Es gebe viel bessere Wohnungen am Potsdamer Platz, sagt Schenk. Diese sei dagegen sehr bescheiden gewesen. Sir Norman Foster, der Reichstags-Architekt, habe welche mit schrägen Glaswänden entworfen, in denen sich der Sonnenschutz automatisch öffnet und schließt. Weitläufige Appartements habe Schenk gesehen, mit über 200 Quadratmetern und großzügigen Außenterrassen.

AndrŽ Schenk wohnt in Kreuzberg. In einem Sozialbau am Hafenplatz, ein Zimmer, Küche und Bad, für fünfhundert Mark. Aus seinem Fenster blickt er direkt auf den zweihundert Meter entfernten Potsdamer Platz, schaut in eine neue, eine andere Welt. Schon seit einem Jahr besichtigt er dort Wohnungen. Er hat inzwischen mehr als zehn gesehen.

Sein Gesicht durchziehen mehr Falten, als man es für sein Alter erwartet. Die kleinen braunen Augen strahlen eine kühle Leere aus. Die Geschäfte liefen zurzeit nicht so gut, sagt er. Er arbeitete als "Gastronomie-Manager" und suchte für eine Plakatagentur geeignete Werbeflächen in der Berliner Innenstadt. Außerdem hat er ein Konzept für eine Einkaufspassage in der Landsberger Allee in der Schublade. Er stellte sie schon der ECE-Firmengruppe vor, die große Einkaufszentren betreibt: einige Blätter im orangefarbenen Plastikhefter.

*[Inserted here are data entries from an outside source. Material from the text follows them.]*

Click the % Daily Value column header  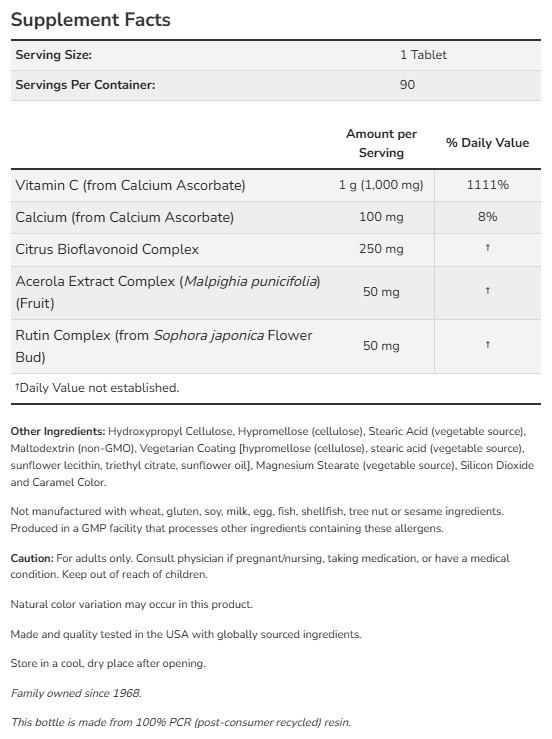(x=487, y=143)
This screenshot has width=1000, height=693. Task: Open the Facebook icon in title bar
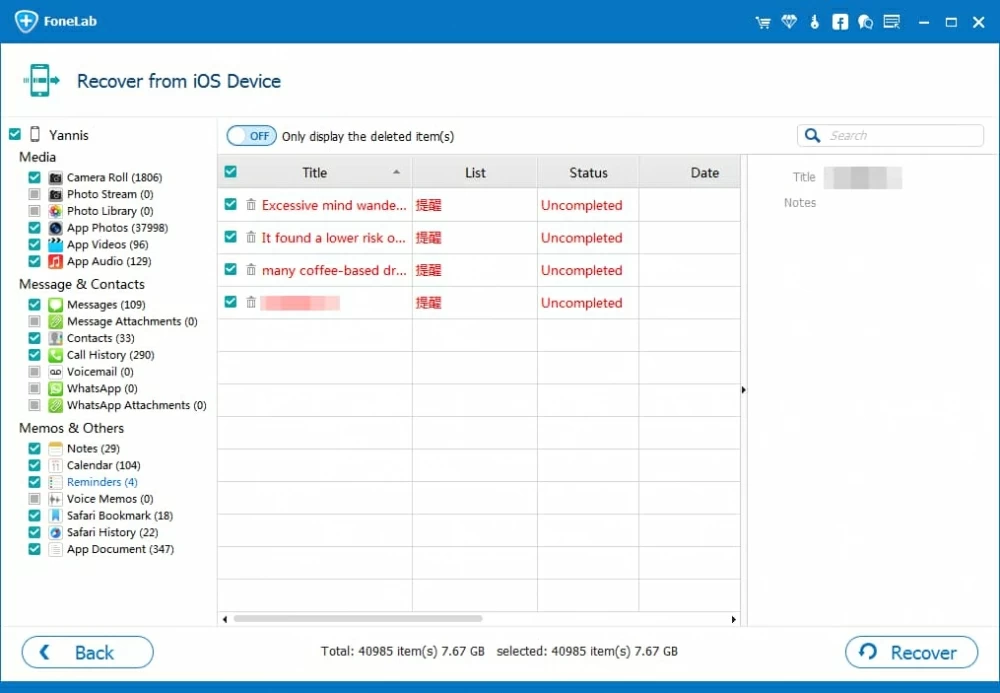pos(840,22)
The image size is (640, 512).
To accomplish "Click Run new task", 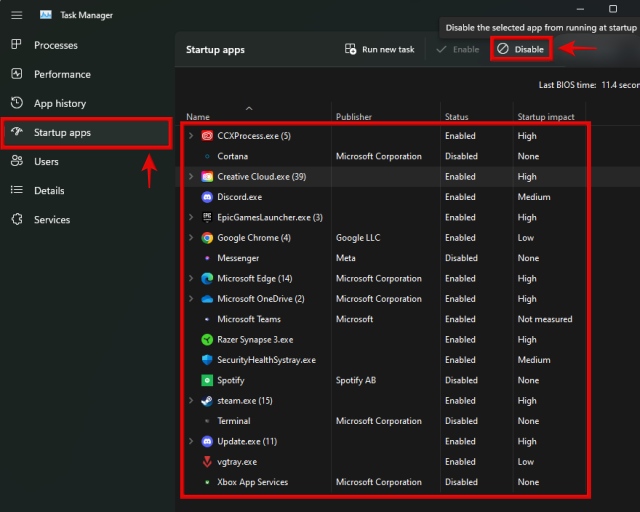I will (379, 49).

Das Schlimmste am Menschen sei die unendliche Gier, sagt er plötzlich. Ein Löwe lege sich stattdessen in die Sonne, wenn er satt sei. Die Welt bestehe nur aus Geldmachen und Kommerz. Das sei unmenschlich. "Aber", so sagt er, "man kann nur in die Spendierhosen fassen, wenn auch etwas in den Taschen ist". Seine ursprüngliche Abneigung gegenüber dem Potsdamer Platz, "der Präsentation von Großkonzernen", habe sich in ein "harmonisches Verhältnis zu dessen Exklusivität" gewandelt. Wenn Luxus abgelehnt werde, geschehe dies auch oft aus Neid. Der Potsdamer Platz sei ein Aushängeschild mit beispielhaftem Management, man müsse dies positiv sehen. Und man dürfe sich nicht den Kopf über die Nachteile einer Veränderung zerbrechen, sondern müsse die Vorteile nutzen. Viele Menschen hätten es sich gut eingerichtet am Potsdamer Platz, er sei zu einem Teil ihrer Realität geworden. Besucher und Bewohner würden ihn für sich entdecken, er habe in vielen Menschen eine große Neugier geweckt, die diese nun befriedigten.

Auf Schenks Tisch liegen Fotos, blasse Farbabzüge der Skyline über dem Potsdamer Platz, der Blick aus seinem Fenster. Über den Bauten aus Beton und Glas steht ein flammend roter Abendhimmel. Immer wieder schaut er darauf. Auf der Fensterbank stehen Blumen, daneben ein Bild von seinem Sohn. Die Ehe wurde vor zehn Jahren geschieden, Schenk lebt allein. Wenn sein Sohn ihn besucht, will er mit ihm ins Kino gehen. "Da kann ich aussuchen zwischen dem Mercedes-Imax, dem Sony-Imax und dem Cinemaxx." So etwas gebe es doch nur dort drüben.

Schenk macht gerade eine Arbeitsamts-Umschulung zum Multimedia-Designer. Jetzt will er versuchen, etwas aufzubauen "mit Leuten, die Webseiten ins Netz stellen". Doch er befürchtet, nach dem Lehrgang nur Jobs zu bekommen, in denen er ausgenutzt werde. Und so entwickelte er seine eigene Strategie. "Wer zu Erfolg kommen will, muss sich in dessen Nähe begeben", sagt Schenk. "Ein Umfeld mit hohem Level zieht dich hoch, ein schlechtes zieht dich runter." Deshalb will Schenk zum Potsdamer Platz. "Sie werden sehen, in einigen Wochen wohne ich da." Übermorgen wird er sich die nächste Wohnung ansehen. "Eine Bekannte von dort erzählte mir, dass in ihrer Nachbarschaft bald etwas frei wird."

Schenks Blumen sind kaum zu erkennen inmitten der vielen Fenster des zehnstöckigen, wuchtigen Baus am Hafenplatz. Vor dem Ausgang trifft sich eine Mädchenbande. Eine hat Lippenstift und Schminkspiegel mitgebracht. Gemeinsam üben sie den richtigen Schwung, üben die Kunst der Täuschung.